Nigeria-Croazia: tocca a Joel Obi, che spera in una maglia da titolare

Nazionali / Oggi la Nigeria debutta nel mondiale, per Obi è
l’occasione ideale per stupire anche se non è certo di avere una
maglia da titolare

di Redazione Toro News

Questa sera, alle ore 21 italiane la Nigeria giocherà la prima partita
del suo mondiale contro la Croazia nel girone D; nelle due amichevoli
come preparazione alla Coppa del Mondo gli africani non hanno
sicuramente brillato, Obi compreso, perdendo sia con l’Inghilterra sia
con la Repubblica Ceca, compagine che non si è qualificata per Russia
2018. La partita con la Croazia è subito decisiva per scrollarsi di
dosso le critiche riguardo le ultime prestazione e per partire con il
piede giusto nel girone di qualificazione.

BALLOTTAGGIO – Le prestazioni non esaltanti del granata nelle due
amichevoli hanno messo in forte dubbio la sua presenza dal primo minuto
quest’oggi; per superare il primo turno, sarà fondamentale fare
risultato contro la Croazia.

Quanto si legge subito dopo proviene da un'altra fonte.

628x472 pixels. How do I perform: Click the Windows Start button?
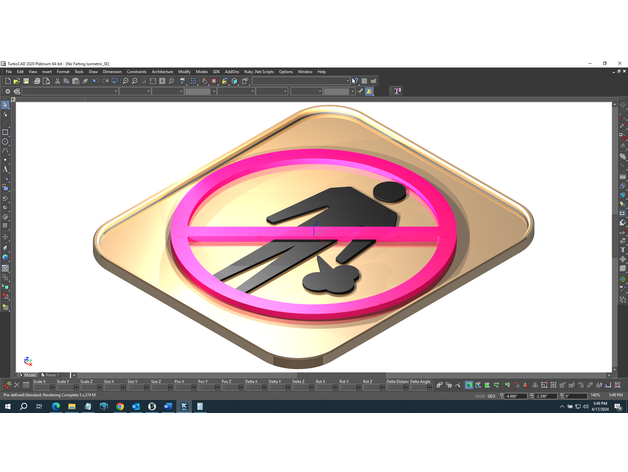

Infatti la Nigeria, oltre alla Croazia,
dovrà vedersela con Argentina, corazzata del girone, e Islanda, sulla
carta inferiore, e perciò dovrebbe giocarsi il secondo posto proprio
contro i balcanici. Il ct Rohr dovrebbe affidarsi a un 4-3-3, ma con
ancora dei dubbi sui due che affiancheranno il capitano Obi Mikel; oltre
a Joel Obi, ci sono Ndidi del Leicester e Onazi, ex giocatore della
Lazio e attualmente in Turchia. Il granata spera fortemente di partire
dall’inizio per zittire l’opinione pubblica che l’ha fortemente
criticato nei giorni precedenti alla Coppa del Mondo e convincere così
il ct a puntare su di lui senza remore fino alla fine del torneo.

RINNOVO – Da sempre, però, il Mondiale è considerato una vetrina dove
giovani talenti posso esplodere facendo lievitare il loro valore, dove i
grandi campioni si consacrano, ma anche dove giocatori svincolati o in
scadenza di contratto trovano una nuova squadra o riescono a strappare
un rinnovo. Questa è proprio la situazione di Obi che, dopo una
stagione straordinaria in zona gol ma caratterizzata anche dalla
discontinuità a causa dei suoi celeberrimi problemi di infortuni, ha di
fronte a sé due strade: restare al Toro e vedersi rinnovato il suo
contratto in scadenza nel 2019, oppure essere ceduto. Proprio in questo
senso sarà fondamentale il mondiale che, se vedrà Obi e la sua
nazionale tra i protagonisti, potrà convincere il Torino ad offrigli il
rinnovo oppure cederlo al migliore offerente.